Where the records below have a line with "arrow", that line is to be copied.

SUPPLIED ENTRIES ▸

====

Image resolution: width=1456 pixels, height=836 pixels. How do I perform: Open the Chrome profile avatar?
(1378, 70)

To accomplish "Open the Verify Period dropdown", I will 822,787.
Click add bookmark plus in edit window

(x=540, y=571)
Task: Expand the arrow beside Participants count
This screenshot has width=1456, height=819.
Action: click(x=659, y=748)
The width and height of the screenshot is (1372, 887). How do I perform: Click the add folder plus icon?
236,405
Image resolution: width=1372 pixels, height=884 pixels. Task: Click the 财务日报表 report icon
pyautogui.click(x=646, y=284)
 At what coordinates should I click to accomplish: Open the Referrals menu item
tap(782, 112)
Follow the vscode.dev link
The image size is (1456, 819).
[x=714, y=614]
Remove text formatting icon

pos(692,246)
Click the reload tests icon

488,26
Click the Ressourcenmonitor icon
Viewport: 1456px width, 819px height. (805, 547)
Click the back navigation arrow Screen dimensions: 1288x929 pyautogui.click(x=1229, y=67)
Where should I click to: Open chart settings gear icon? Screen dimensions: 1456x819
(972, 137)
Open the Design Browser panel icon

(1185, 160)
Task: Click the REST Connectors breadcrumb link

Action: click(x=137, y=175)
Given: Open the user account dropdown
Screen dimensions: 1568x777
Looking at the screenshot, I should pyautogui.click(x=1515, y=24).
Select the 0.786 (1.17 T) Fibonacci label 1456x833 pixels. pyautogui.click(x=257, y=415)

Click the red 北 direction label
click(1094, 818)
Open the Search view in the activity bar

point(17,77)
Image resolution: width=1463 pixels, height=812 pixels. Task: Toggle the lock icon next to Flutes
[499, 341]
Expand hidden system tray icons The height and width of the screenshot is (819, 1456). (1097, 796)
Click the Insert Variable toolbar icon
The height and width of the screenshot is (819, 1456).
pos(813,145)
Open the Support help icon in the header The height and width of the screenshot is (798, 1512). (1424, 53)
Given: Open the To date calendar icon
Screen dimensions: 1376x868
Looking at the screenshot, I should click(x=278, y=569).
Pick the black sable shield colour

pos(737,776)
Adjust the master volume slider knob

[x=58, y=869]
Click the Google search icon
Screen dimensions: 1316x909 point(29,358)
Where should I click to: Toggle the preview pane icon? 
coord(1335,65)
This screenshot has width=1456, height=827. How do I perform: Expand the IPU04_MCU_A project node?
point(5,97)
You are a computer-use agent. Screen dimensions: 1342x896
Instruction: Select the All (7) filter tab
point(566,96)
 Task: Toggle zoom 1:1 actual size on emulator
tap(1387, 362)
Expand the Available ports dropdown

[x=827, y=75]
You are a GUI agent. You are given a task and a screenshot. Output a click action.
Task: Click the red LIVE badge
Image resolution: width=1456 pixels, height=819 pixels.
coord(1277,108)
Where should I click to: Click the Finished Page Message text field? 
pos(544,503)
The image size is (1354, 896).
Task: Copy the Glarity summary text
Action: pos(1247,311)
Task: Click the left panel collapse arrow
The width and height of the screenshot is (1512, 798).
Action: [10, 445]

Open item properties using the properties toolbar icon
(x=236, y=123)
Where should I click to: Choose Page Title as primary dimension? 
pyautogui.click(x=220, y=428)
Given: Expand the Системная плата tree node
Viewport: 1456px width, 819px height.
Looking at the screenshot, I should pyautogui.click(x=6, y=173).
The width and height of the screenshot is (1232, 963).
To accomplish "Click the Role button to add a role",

====

COMPLETED EXERCISE ▸
Task: Expand the arrow beside Participants count
Click the back navigation arrow Screen dimensions: 1288x929 pyautogui.click(x=1229, y=67)
Task: Click the left panel collapse arrow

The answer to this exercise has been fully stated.